Not included in the job-seeking pool was another record number for Stanford: the number of MBAs launching their own venture. The GSB, well-known as an entrepreneurship hotbed, saw 18% of the Class of 2020 start their own company, up from 15% last year, and tying the school record from 2013.

“I think one of the things that’s notable in the students who are starting their own ventures is that there’s a rise in the number of ventures that are related to healthcare,” Schein says. “We see those as opportunities for disruption in healthcare plus there’s been a big focus on mental health and well-being during the pandemic.”

SOMEONE IN PE REPORTED A BASE SALARY OF $400K

Jack Armstrong, a Stanford Class of 2020 graduate, locked in his job in September 2019, well before the onset of coronavirus

However tech may bounce around, it is generally lower-paid than finance, and 2020 was no different. Finance jobs led all positions with a median salary of $175,000 and an average of $182,706, led by the as-usual astronomical sums earned by MBAs in private equity ($200,667 average) and venture capital ($197,143). That includes someone in PE who reported a base salary of $400,000, and someone else in VC who reported $300,000. Consulting was next with a median $165,000 and mean $156,222, and tech followed with a median $140K. However, someone in “tech enterprise” reported hauling in a starting salary of $300K.

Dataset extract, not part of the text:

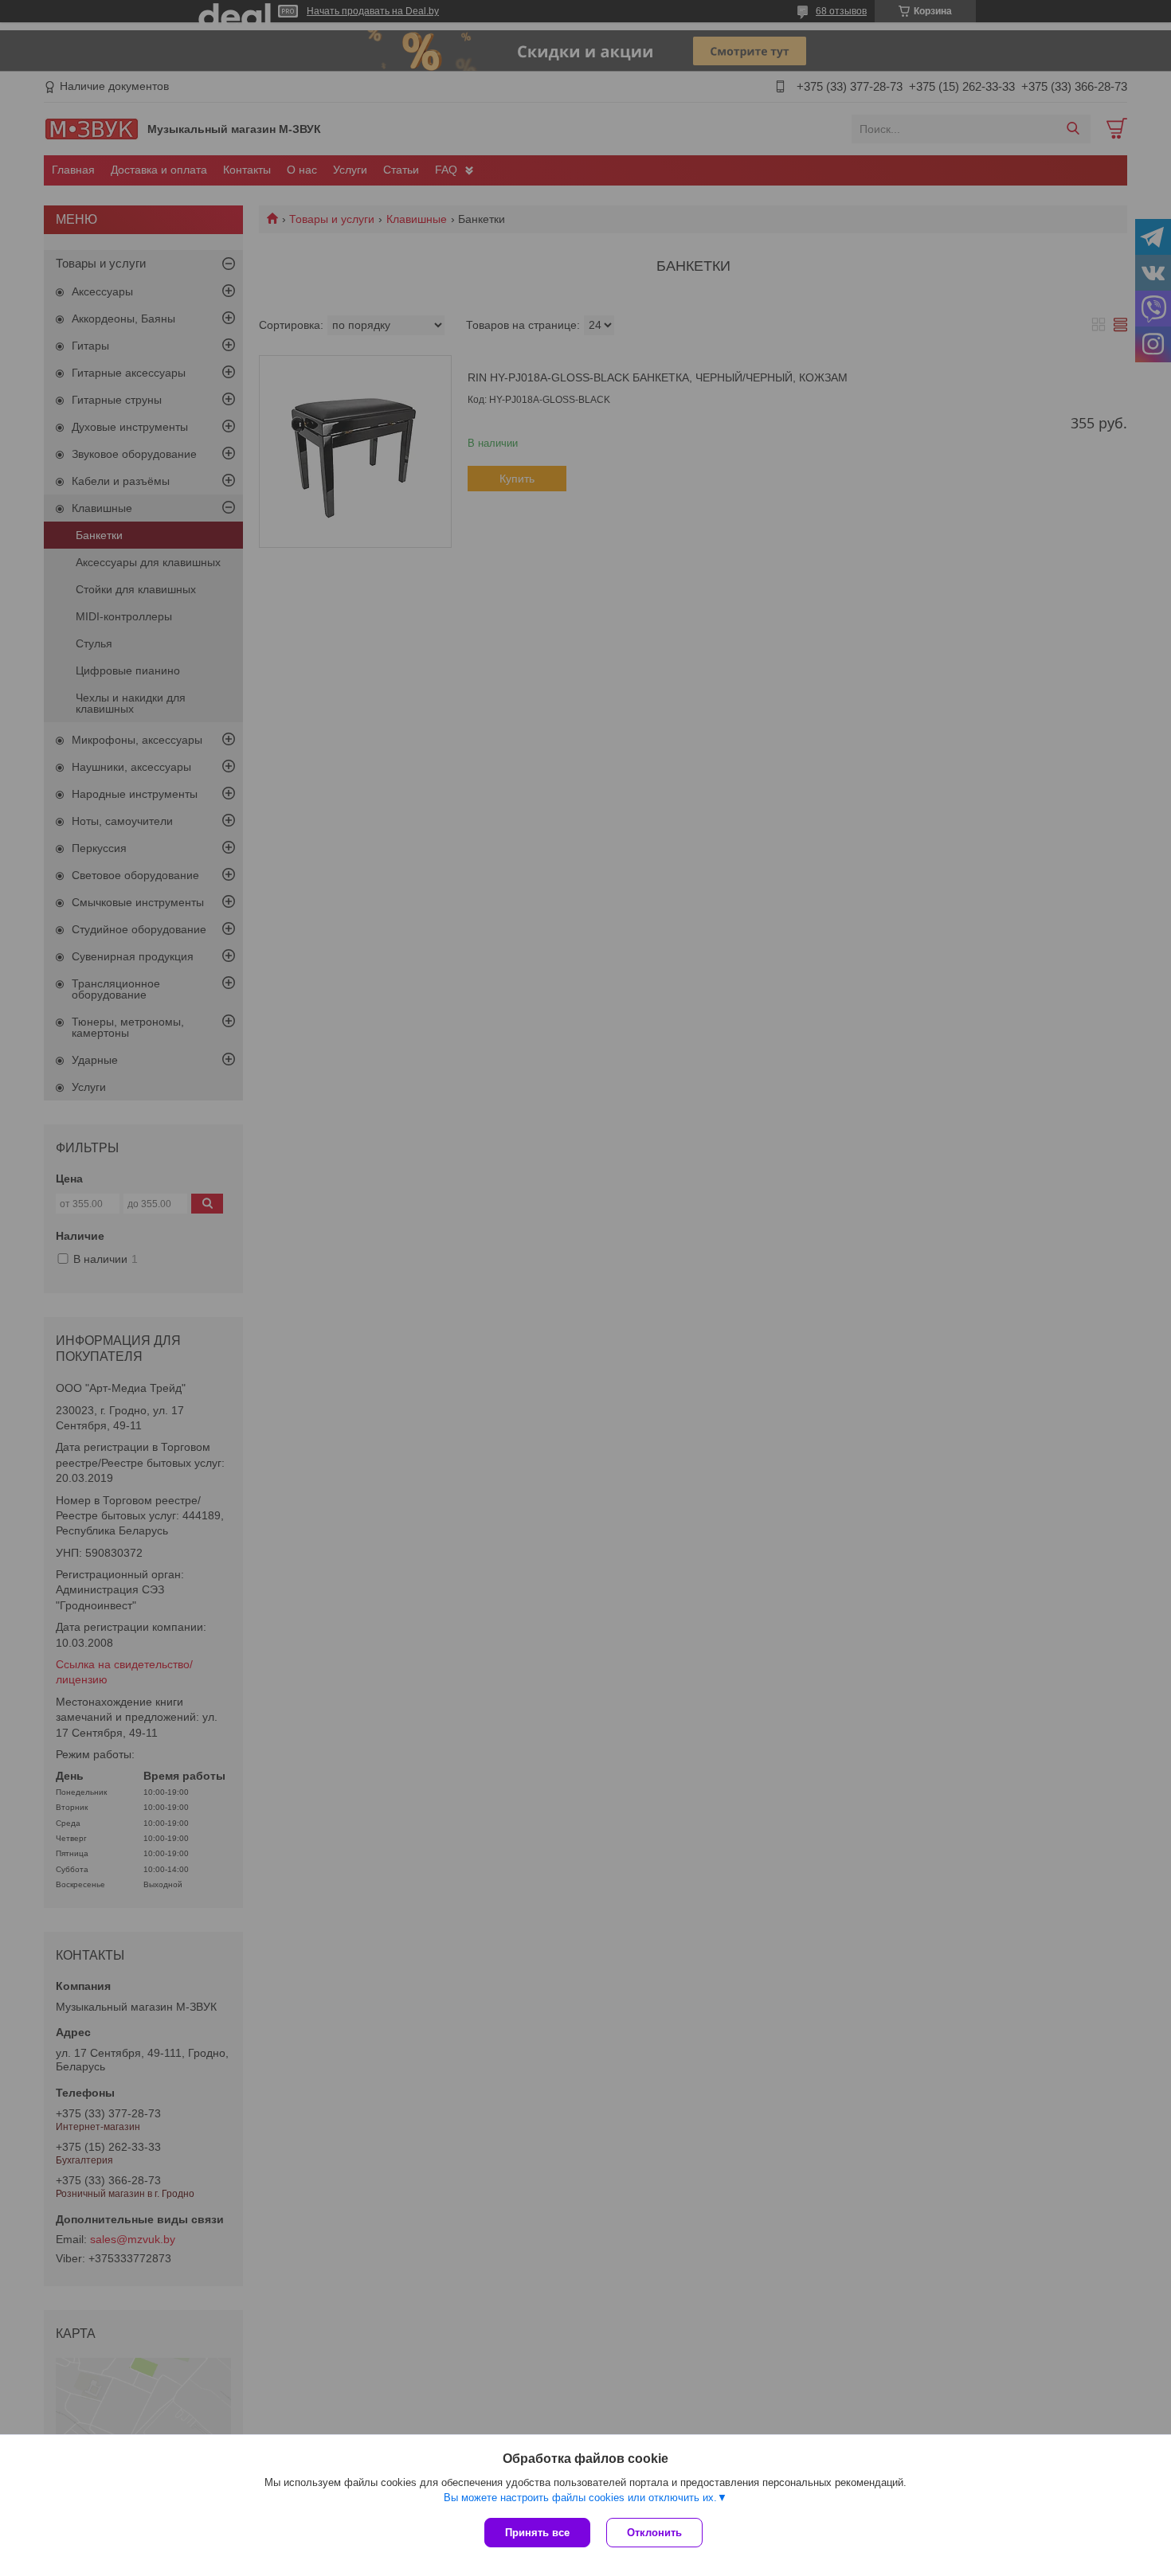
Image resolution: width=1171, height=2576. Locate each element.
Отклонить (654, 2533)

Tech, interestingly, comprised the full gamut of signing bonuses, reported by 51% of the class. Tech bonuses ranged from $3,000 to $175,000, both the low and high marks on the full class scale. Performance bonuses were gaudiest in PE, however, with a median $177,500 and a high of $400,000.

Not unusually, a salary gap persists between those with and without permanent U.S. work authorization — in other words, between domestic and international MBAs. Stanford reports that U.S. MBAs in the latest class made a median $164,500 this year, while their foreign counterparts made $137,000. However, “When controlled for international location and industry sector, the gap gets smaller,” Schein says. “Also, non-U.S. work-authorized graduates had higher bonuses than U.S. work-authorized graduates” — $30K compared to $25K — “and that helped close the gap.”

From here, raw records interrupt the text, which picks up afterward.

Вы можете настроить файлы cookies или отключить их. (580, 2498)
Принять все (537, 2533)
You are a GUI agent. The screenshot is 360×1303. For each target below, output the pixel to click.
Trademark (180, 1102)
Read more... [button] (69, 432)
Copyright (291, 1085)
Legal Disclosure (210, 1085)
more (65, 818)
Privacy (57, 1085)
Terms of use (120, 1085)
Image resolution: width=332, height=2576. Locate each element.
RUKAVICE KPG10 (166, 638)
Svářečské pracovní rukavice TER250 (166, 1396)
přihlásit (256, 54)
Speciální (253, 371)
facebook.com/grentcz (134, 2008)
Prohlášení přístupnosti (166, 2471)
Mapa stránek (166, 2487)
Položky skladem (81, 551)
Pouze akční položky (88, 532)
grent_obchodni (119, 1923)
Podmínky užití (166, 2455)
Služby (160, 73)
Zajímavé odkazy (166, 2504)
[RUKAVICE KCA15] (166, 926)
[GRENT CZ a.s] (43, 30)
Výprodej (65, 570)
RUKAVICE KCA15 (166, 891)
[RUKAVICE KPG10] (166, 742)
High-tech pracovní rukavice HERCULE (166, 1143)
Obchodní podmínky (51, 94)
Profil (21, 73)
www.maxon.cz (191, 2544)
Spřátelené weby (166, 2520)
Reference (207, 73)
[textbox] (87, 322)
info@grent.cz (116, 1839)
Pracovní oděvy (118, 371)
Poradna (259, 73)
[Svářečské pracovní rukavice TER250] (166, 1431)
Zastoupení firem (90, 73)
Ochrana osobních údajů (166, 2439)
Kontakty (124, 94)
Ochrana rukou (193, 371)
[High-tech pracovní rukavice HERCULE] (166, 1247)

One of those international students, Jack Armstrong, faced the same set of hurdles many international students in the U.S. contend with: visa concerns in addition to a job search. A native of the UK, Armstrong “was fortunate” to lock in his job in September 2019, well before the onset of coronavirus, landing a job as chief of staff at Amplity Health, an Altamont Capital Partners portfolio company. Yet even with that concern allayed, he faces ongoing challenges in being a non-citizen.

“I was fortunate to have it locked in early and then really it was about having good conversations with the company I ultimately ended up in, to say, ‘Is that still a role? How are we doing? Does it still make sense for you?'” Armstrong says. “And fortunately for me, the company was doing fine. The biggest thing in March was the change of tone toward visas. That was really my uncertainty versus anything else.

“I still don’t feel secure in my ability to get a visa,” he adds. “It got harder after I joined in August, as Trump changed the laws. Luckily, my company has an immigration lawyer we’re working with, and it looks like some recent rulings in the Bay Area plus the change of administration should roll back some of those requirements. But one of the deciding factors that I liked about this organization is that they have a UK office, providing me with a safety net that I feel very grateful for.

“Finding a job that will sponsor you for a visa is important. Finding that job during a pandemic — I feel very lucky.”